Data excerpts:

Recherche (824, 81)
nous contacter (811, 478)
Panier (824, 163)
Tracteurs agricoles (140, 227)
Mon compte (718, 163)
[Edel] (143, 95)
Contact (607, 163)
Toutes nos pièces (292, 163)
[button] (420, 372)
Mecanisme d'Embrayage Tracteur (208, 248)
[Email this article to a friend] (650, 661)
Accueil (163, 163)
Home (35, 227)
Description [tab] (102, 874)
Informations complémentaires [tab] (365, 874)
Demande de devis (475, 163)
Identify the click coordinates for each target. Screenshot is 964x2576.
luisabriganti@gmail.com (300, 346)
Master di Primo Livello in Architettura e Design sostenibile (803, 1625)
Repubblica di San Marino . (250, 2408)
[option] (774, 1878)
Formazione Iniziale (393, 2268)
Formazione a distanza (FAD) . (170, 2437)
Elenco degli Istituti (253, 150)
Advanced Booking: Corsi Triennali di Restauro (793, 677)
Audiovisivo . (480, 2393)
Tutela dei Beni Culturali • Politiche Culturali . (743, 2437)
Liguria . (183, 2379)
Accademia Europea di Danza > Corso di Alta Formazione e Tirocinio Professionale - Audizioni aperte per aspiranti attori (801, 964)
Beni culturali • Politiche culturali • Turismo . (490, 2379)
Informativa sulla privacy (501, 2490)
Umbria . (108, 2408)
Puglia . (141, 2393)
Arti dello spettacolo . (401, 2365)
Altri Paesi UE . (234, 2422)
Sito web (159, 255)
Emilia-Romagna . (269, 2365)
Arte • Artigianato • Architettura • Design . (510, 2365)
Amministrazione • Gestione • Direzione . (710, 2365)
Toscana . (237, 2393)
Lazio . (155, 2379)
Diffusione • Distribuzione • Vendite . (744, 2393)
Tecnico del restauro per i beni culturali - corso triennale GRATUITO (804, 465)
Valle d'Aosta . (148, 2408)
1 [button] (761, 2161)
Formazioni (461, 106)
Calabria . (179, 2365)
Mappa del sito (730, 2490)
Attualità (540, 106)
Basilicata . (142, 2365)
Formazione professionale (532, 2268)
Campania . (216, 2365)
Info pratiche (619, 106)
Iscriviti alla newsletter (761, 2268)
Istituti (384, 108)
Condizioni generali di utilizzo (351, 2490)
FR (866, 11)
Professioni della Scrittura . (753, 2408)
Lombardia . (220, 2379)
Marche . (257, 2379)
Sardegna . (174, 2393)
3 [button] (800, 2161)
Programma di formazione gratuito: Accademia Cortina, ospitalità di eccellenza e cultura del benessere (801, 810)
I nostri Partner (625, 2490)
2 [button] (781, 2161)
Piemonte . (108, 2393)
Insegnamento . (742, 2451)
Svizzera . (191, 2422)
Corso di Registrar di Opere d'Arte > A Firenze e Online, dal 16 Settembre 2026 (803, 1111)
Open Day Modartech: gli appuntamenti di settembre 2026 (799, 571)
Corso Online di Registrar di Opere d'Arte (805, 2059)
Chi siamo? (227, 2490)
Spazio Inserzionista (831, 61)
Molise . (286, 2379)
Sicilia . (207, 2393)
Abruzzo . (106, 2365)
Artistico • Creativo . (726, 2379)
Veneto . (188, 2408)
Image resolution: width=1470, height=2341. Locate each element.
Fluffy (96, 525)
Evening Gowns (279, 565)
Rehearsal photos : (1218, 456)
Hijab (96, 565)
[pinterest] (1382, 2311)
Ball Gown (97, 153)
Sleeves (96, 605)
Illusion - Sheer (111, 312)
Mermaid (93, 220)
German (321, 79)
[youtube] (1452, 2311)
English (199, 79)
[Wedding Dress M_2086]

EXERCISE GOAL
List each line of the records that holds the string "Online".

SOLUTION TO THE PROBLEM
Corso di Registrar di Opere d'Arte > A Firenze e Online, dal 16 Settembre 2026 (803, 1111)
Corso Online di Registrar di Opere d'Arte (805, 2059)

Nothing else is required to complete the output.